[Entries for finding words and elements]
— start —
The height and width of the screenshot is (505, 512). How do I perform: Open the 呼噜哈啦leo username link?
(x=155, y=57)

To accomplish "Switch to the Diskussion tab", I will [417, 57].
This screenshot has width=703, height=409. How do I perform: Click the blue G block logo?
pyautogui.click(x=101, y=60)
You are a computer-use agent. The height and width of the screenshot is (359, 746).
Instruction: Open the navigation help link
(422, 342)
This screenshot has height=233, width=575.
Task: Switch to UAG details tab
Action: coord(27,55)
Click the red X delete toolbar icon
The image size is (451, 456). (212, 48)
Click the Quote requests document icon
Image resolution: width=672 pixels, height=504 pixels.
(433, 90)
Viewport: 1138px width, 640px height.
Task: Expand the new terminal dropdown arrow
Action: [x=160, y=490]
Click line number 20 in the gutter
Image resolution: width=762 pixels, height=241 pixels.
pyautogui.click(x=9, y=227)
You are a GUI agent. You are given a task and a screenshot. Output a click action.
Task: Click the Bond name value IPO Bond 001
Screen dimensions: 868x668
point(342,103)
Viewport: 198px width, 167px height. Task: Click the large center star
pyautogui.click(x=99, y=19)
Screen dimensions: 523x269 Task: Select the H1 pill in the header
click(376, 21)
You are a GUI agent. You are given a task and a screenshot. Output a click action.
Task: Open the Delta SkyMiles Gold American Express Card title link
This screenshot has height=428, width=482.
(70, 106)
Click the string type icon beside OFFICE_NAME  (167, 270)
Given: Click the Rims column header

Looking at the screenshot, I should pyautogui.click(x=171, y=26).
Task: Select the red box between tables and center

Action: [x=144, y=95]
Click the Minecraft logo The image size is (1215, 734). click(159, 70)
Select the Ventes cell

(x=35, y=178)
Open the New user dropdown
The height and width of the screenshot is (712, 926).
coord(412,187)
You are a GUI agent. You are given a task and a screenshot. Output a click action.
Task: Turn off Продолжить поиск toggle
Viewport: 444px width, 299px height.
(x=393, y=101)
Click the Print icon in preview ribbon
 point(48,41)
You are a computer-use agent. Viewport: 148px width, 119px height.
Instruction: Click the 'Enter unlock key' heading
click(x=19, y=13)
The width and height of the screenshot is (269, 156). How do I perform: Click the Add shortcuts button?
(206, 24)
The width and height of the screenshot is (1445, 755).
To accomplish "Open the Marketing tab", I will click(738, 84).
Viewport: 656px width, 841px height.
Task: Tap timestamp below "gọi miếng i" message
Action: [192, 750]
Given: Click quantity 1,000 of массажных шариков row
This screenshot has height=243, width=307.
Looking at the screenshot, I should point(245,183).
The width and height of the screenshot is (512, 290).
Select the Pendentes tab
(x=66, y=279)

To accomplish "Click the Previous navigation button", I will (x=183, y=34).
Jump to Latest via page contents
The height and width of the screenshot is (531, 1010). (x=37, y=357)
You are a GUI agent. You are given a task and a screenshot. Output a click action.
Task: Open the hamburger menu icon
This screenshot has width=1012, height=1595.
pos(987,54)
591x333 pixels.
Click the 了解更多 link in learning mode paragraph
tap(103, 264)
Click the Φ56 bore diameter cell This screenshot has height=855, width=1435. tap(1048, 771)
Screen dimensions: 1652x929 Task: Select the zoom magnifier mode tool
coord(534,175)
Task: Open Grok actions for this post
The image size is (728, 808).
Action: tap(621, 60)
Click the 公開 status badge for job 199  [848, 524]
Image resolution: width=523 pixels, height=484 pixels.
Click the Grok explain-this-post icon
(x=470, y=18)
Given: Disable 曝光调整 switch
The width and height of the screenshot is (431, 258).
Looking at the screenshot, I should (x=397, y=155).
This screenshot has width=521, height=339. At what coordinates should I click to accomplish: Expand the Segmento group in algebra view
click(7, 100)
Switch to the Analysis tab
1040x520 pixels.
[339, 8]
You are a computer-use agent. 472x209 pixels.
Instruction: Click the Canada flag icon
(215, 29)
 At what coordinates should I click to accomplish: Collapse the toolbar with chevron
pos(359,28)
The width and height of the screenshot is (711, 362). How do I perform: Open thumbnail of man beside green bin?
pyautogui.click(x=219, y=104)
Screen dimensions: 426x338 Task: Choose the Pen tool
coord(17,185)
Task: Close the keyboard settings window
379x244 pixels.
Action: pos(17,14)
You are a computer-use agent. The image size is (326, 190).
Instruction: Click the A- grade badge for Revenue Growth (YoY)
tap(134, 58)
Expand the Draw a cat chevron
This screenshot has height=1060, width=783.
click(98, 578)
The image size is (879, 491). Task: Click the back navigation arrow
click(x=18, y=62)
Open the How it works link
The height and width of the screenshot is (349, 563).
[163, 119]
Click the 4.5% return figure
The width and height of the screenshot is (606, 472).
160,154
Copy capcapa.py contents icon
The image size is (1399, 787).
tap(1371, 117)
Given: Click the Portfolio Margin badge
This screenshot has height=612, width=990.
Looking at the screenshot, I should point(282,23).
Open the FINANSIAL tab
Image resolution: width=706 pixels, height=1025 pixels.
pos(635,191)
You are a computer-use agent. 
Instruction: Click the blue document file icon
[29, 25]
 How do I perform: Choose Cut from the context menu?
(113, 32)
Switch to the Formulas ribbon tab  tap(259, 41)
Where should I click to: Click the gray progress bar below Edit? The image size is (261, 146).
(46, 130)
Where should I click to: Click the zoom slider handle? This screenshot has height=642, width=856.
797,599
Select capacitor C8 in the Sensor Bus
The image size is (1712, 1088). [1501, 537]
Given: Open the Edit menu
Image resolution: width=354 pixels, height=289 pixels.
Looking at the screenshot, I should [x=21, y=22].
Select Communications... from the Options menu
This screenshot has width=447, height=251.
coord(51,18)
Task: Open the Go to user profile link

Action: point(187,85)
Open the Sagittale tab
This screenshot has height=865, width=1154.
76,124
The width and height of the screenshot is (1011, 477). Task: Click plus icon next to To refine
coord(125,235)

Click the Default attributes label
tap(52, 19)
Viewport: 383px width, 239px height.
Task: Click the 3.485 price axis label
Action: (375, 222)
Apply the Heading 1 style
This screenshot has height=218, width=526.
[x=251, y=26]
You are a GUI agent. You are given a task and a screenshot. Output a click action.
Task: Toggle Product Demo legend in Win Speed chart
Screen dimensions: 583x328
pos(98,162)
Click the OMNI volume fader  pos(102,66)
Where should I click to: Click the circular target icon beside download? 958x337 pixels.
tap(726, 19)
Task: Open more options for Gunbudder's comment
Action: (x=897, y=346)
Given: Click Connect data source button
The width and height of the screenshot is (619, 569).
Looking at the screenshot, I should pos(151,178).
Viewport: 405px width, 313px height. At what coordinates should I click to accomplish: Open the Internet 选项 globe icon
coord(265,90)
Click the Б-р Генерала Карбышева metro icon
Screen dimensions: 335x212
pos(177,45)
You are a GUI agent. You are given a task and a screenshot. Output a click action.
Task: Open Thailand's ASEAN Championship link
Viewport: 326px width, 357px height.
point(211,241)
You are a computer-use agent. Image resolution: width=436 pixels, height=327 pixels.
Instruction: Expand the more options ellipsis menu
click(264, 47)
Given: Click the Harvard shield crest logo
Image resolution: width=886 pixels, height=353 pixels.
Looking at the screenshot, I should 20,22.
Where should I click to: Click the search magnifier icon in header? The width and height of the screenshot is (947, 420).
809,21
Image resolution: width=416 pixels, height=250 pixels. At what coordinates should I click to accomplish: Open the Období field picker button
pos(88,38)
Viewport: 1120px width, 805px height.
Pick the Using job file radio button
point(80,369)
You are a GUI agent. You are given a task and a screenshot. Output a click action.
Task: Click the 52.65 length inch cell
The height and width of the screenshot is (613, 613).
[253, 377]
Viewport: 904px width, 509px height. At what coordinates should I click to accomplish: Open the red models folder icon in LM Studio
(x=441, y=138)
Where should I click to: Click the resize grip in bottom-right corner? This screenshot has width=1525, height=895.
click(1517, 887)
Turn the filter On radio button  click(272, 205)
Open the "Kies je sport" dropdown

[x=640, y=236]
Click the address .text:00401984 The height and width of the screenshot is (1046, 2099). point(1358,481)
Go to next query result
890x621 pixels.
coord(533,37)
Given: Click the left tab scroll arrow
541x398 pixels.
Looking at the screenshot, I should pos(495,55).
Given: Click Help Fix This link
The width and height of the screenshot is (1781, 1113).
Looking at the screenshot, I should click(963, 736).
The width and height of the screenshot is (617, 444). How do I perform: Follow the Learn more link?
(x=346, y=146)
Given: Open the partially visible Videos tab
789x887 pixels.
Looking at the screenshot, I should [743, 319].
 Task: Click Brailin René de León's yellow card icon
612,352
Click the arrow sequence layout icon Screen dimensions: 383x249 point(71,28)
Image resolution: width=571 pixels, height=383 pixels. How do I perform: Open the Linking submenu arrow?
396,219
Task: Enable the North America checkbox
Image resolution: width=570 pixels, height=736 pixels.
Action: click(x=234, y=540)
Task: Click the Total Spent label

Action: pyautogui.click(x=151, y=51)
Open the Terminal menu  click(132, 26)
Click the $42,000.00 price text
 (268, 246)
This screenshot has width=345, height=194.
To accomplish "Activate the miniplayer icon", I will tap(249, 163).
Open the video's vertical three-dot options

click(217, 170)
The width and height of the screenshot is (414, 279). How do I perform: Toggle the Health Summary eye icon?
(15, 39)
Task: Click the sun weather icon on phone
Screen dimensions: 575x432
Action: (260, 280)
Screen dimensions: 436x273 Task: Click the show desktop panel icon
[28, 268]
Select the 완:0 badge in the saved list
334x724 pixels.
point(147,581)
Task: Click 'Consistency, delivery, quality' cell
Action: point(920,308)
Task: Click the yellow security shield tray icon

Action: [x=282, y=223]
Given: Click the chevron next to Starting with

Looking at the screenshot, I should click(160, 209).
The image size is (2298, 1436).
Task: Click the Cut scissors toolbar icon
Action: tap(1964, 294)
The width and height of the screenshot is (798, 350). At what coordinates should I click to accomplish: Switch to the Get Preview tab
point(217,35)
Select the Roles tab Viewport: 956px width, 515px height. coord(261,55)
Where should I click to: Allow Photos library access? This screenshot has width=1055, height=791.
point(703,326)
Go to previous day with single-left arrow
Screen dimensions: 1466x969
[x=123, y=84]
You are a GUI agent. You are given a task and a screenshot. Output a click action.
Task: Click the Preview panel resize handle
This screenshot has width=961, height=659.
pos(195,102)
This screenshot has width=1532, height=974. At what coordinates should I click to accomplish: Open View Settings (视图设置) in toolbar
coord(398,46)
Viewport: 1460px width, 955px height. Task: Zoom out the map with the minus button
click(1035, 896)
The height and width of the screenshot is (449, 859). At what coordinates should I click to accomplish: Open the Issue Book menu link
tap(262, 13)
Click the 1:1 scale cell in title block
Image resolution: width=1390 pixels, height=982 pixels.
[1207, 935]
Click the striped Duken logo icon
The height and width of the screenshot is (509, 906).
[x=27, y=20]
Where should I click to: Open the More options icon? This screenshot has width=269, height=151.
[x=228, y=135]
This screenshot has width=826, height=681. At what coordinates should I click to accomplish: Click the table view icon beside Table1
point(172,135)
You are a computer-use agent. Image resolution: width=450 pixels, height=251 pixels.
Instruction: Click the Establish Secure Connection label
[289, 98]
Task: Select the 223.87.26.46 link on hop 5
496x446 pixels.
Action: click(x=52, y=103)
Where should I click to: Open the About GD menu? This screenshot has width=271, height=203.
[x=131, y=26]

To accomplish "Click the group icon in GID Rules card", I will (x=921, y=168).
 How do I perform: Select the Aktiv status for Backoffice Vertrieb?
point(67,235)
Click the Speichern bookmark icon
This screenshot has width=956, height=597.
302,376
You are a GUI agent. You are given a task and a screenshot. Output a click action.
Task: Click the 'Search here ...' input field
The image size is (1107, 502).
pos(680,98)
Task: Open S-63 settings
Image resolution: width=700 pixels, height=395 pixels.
— end —
To do: Copy out again, word for word, the part of the material that starts with the line containing "Open the Terminal" and ends with the line containing "[x=123, y=84]", both lines included.

Exercise solution:
Open the Terminal menu  click(132, 26)
Click the $42,000.00 price text
 (268, 246)
This screenshot has width=345, height=194.
To accomplish "Activate the miniplayer icon", I will tap(249, 163).
Open the video's vertical three-dot options

click(217, 170)
The width and height of the screenshot is (414, 279). How do I perform: Toggle the Health Summary eye icon?
(15, 39)
Task: Click the sun weather icon on phone
Screen dimensions: 575x432
Action: (260, 280)
Screen dimensions: 436x273 Task: Click the show desktop panel icon
[28, 268]
Select the 완:0 badge in the saved list
334x724 pixels.
point(147,581)
Task: Click 'Consistency, delivery, quality' cell
Action: point(920,308)
Task: Click the yellow security shield tray icon

Action: [x=282, y=223]
Given: Click the chevron next to Starting with

Looking at the screenshot, I should click(160, 209).
The image size is (2298, 1436).
Task: Click the Cut scissors toolbar icon
Action: tap(1964, 294)
The width and height of the screenshot is (798, 350). At what coordinates should I click to accomplish: Switch to the Get Preview tab
point(217,35)
Select the Roles tab Viewport: 956px width, 515px height. coord(261,55)
Where should I click to: Allow Photos library access? This screenshot has width=1055, height=791.
point(703,326)
Go to previous day with single-left arrow
Screen dimensions: 1466x969
[x=123, y=84]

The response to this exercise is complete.